Graph of Cost and Benefit with Push Pin near benefit

Are you looking for ways to demonstrate your impact to your administration? This is Part 1 in a 3 part series on demonstrating your impact.

The NN/LM MidContinental Region (MCR) has created three online tools that can be used to enable a library to put actual figures to their importance within an organization http://nnlm.gov/mcr/evaluation/tools.html.

CBA/ROI Calculator: Sometimes it’s a good idea to speak the language of the administration. Cost/Benefit Analysis (CBA) and Return on Investment (ROI) are measures used by financial managers to indicate if their money is going in the right place.  In a cost/benefit analysis, the goal is to show how much benefit the organization receives for the cost of the library.  For a cost/benefit analysis, the result is actually a number: the benefit to cost ratio.  If $50 was spent and the benefits to the organization could be seen as worth $25, then the benefit/cost ratio would be $25/$50 or 1/2 (50 cents of benefit for every $1 spent). This would obviously not look good for your library.  However, if you could show that for the $50 that was spent, the benefit to the organization could be valued at $150, then the benefit/cost ratio is $150/$50, or $3 of benefit for every $1 spent.  This could make your library look like a real asset!
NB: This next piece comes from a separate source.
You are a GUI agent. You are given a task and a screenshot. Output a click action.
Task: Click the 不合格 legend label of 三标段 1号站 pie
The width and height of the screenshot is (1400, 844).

Return on Investment is a very similar concept.  In order to get the final percentage, the benefit of an investment (minus the original cost) is divided by the cost of the investment.  So using the figures from the second case above, if $50 had been spent and a $150 benefit was achieved, $50 is subtracted from $150 to show a total return of $100.  Then dividing that by the original investment ($100/$50), equals 2.00 or 200%.  A 200% return on investment would make your library look very good!

“How can I apply this to my library” you might ask?  The CBA/ROI Calculator from the MidContinental Region does most of the work for you.  You simply fill in the blanks with the cost of books, cost of staff time, time saved, etc., and the final costs, benefits and ratios are determined at the bottom.

Database ROI Calculator: The calculator above is mostly designed for the books in your library’s collection.  The MCR also provides a CBA/ROI calculator for databases.  Getting statistics for databases can be a little more difficult than for other library services. Databases are often bundled with other products, and vendors define use statistics in multiple ways that make if difficult to compare across databases.  Nevertheless, the MidContinental Region has some helpful tips for deciding which statistics to enter.

Valuing Library Services Calculator: Isn’t this what we all want – to explain that our library services have a financial value to the organization?  Using this calculator, you can assign a dollar amount to the services you supply based on their retail value.  You type in the number of times a particular service is used, and the calculator multiplies it by the retail value of that service. And at the bottom, it sums up your library’s total retail value.

The MCR is gathering data for advocacy purposes. If you would like your data included, be sure to fill out the form completely including the CAPTCHA box, and hit “submit data.” Librarians everywhere will appreciate your thoughtfulness.